In anticipation of the “unveiling” of his proposed legislation implementing a federally administered single-payer system for the United States, Vermont Sen. Bernie takes to the pages of the New York Times with an op-ed promoting the plan:

The transition to the Medicare for All program would take place over four years. In the first year, benefits to older people would be expanded to include dental care, vision coverage and hearing aids, and the eligibility age for Medicare would be lowered to 55. All children under the age of 18 would also be covered. In the second year, the eligibility age would be lowered to 45 and in the third year to 35. By the fourth year, every man, woman and child in the country would be covered by Medicare for All.

Needless to say, there will be huge opposition to this legislation from the powerful special interests that profit from the current wasteful system. The insurance companies, the drug companies and Wall Street will undoubtedly devote a lot of money to lobbying, campaign contributions and television ads to defeat this proposal. But they are on the wrong side of history.

Guaranteeing health care as a right is important to the American people not just from a moral and financial perspective; it also happens to be what the majority of the American people want. According to an April poll by The Economist/YouGov, 60 percent of the American people want to “expand Medicare to provide health insurance to every American,” including 75 percent of Democrats, 58 percent of independents and 46 percent of Republicans.

This will mark the first time in 40 years that any member of Congress has introduced legislation implementing a federal single-payer insurance system and the most ambitious reform to our health care system introduced in more than a half century. It will be interesting to see the details of the plan, particularly its assumptions. Not unexpectedly, opposition to the plan is already emerging. At the Wall Street Journal William Galston remarks:

In May 2016, the Urban Institute—not previously known as a hotbed of conservatism—released its analysis of the Medicare for All proposal Sen. Sanders offered during his presidential campaign. The study found that if the plan were enacted into law, the federal government would absorb the bulk of the current spending by states, localities, employers and households. Federal spending would rise by $2.5 trillion in the plan’s first year, and by $32 trillion over the first decade.

A parallel study conducted by the bipartisan Tax Policy Center found that Mr. Sanders’s revenue proposals would raise only $15.3 trillion over the first decade, leaving a gap of $16.6 trillion between expenditures and revenues. “The proposed taxes,” the Urban Institute observed, are “much too low to fully finance the plan,” and “additional sources of revenue would have to be identified.”

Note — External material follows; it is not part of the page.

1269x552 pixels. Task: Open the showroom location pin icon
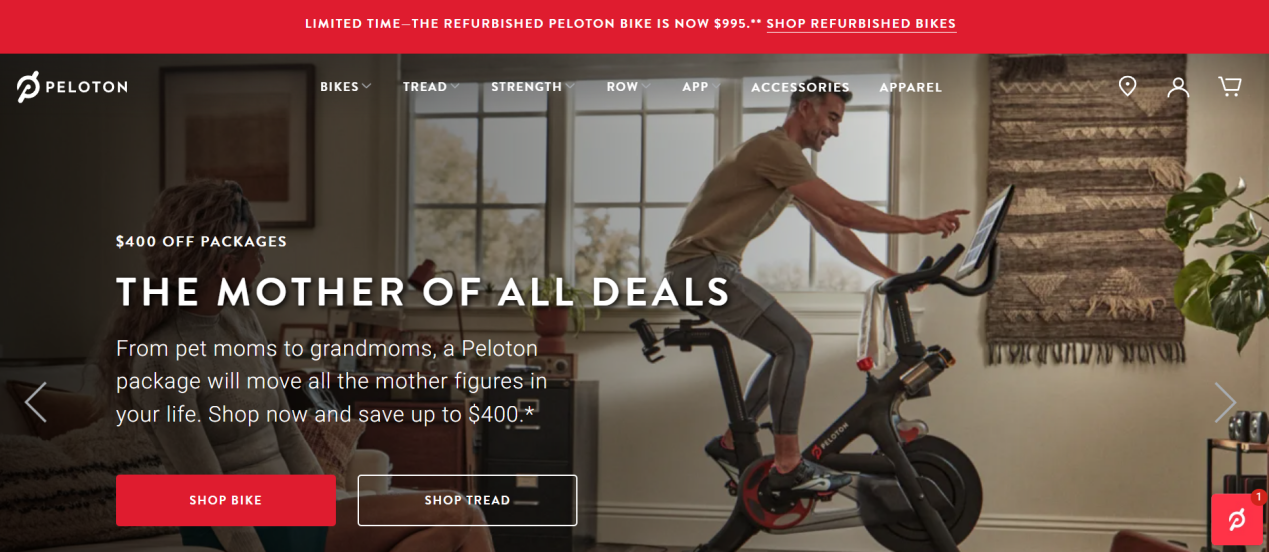click(1127, 86)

I supported a single-payer system for more than 20 years but as health care costs rose I came to question our willingness or ability to pay for such a plan. Most proposals for a single-payer system assume that substantial efficiencies of administration will be realized over our present system in which about 30% of health care spending is administration. Nearly all such proposals exaggerate the efficiencies that can be be realized and more recently I’ve come to doubt that efficiencies substantial enough to pay for the plan without tax increases which few will be willing to bear can be realized. The experience in the United Kingdom, France, or Germany is just not relevant here. We pay more for education than any other country in the world, more for defense than any other country in the world, and more per mile to build highways than any other country in the world despite these programs being “single-payer” systems for practical purposes. IMO government-run programs are more expensive here than in France because that’s the way we roll.

In addition I believe that supporters of “Medicare for All” would be prudent not to make claims they can’t back up. Sen. Sanders already does that in his op-ed by conflating a right to health care insurance with a right to health care. It may be true as some have claimed that you cannot obtain health care without insurance but it is definitely true that even with health care insurance you may not be able to receive care.

2 comments… add one
  • Andy Link

    It doesn’t have legs and won’t until proponents are willing to have an actual plan to fund it that politicians will attach their names and careers to.

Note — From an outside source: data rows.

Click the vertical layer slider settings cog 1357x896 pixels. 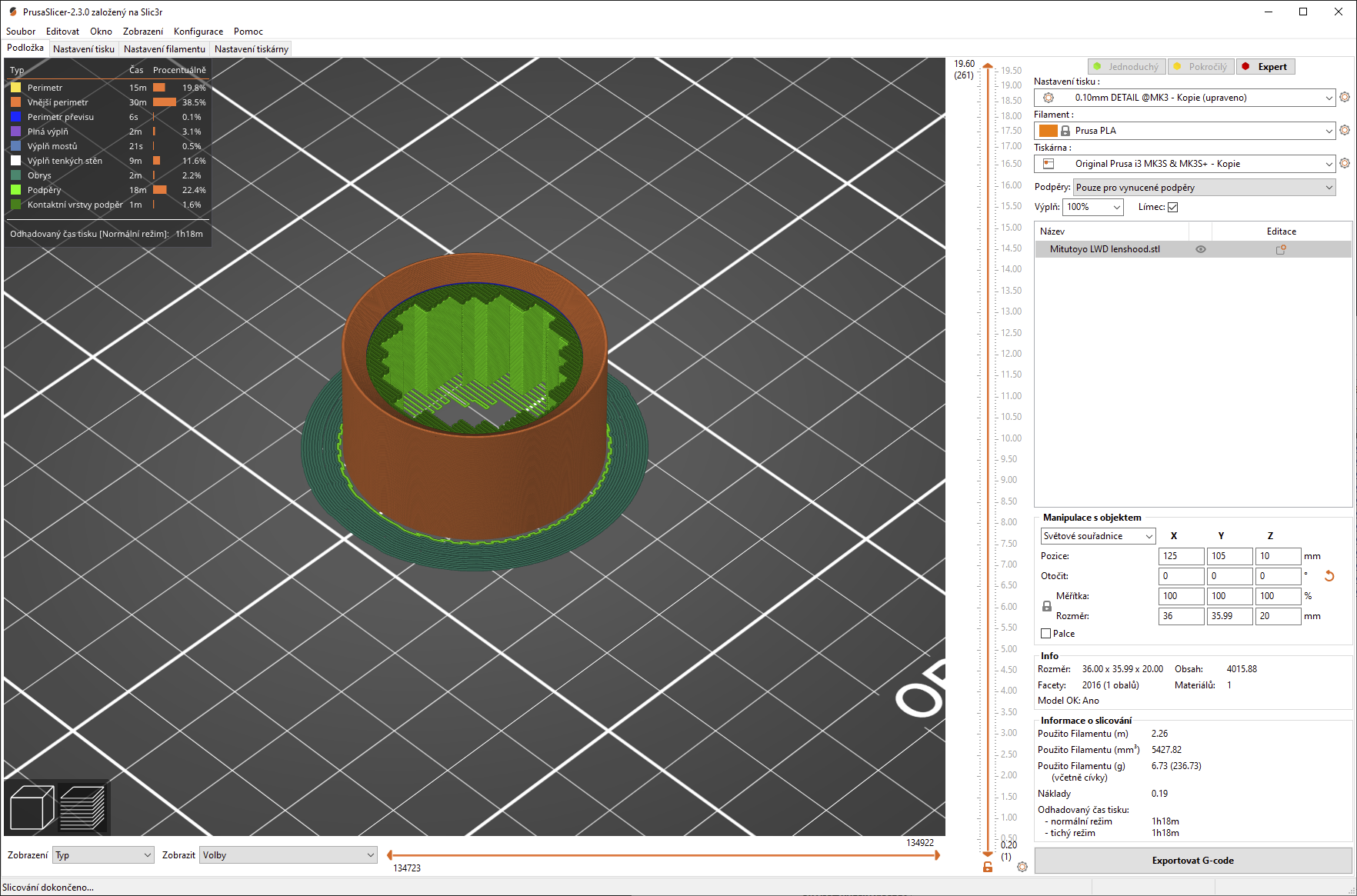click(1022, 867)
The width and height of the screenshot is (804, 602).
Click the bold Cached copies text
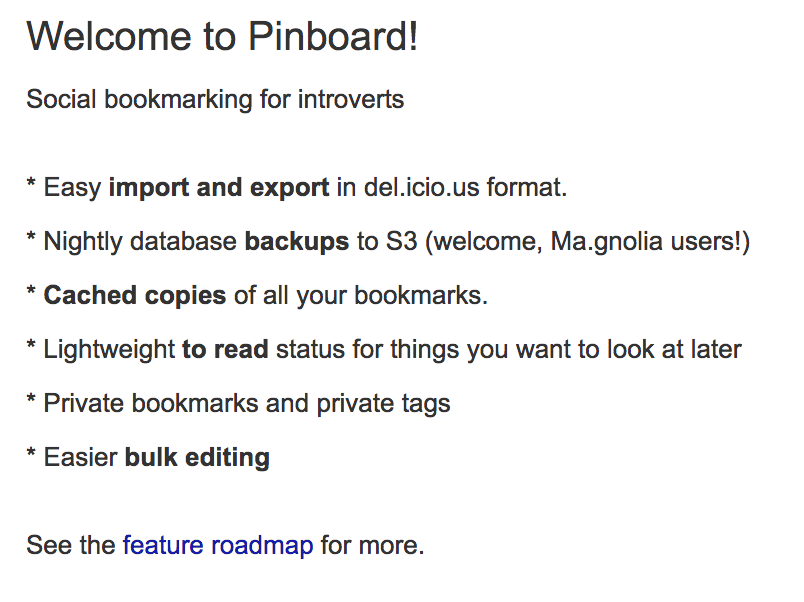click(x=135, y=296)
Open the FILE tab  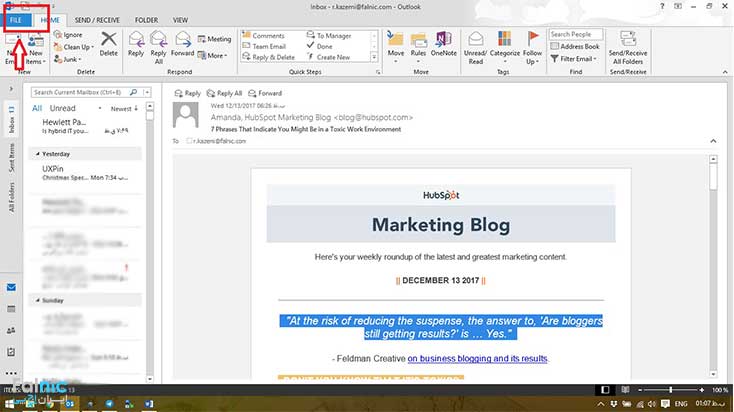pyautogui.click(x=17, y=20)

  • I hinted at this in the post but I think how they get there is important, too. Given the experience with the PPACA at this point I suspect that trust is low.

    And there’s another major hurdle. The individual insurance market is, what, 7% of the population? There’s a big difference between a plan like the PPACA that affects 7% of the population, about 2/3s of whom are subsidized and 100% of the population, most of whom aren’t. Just start making a list of the groups who’ll oppose single-payer to the last breath. It’s substantial.

    I find it hard to credit that we’ll subsidize everybody’s health care.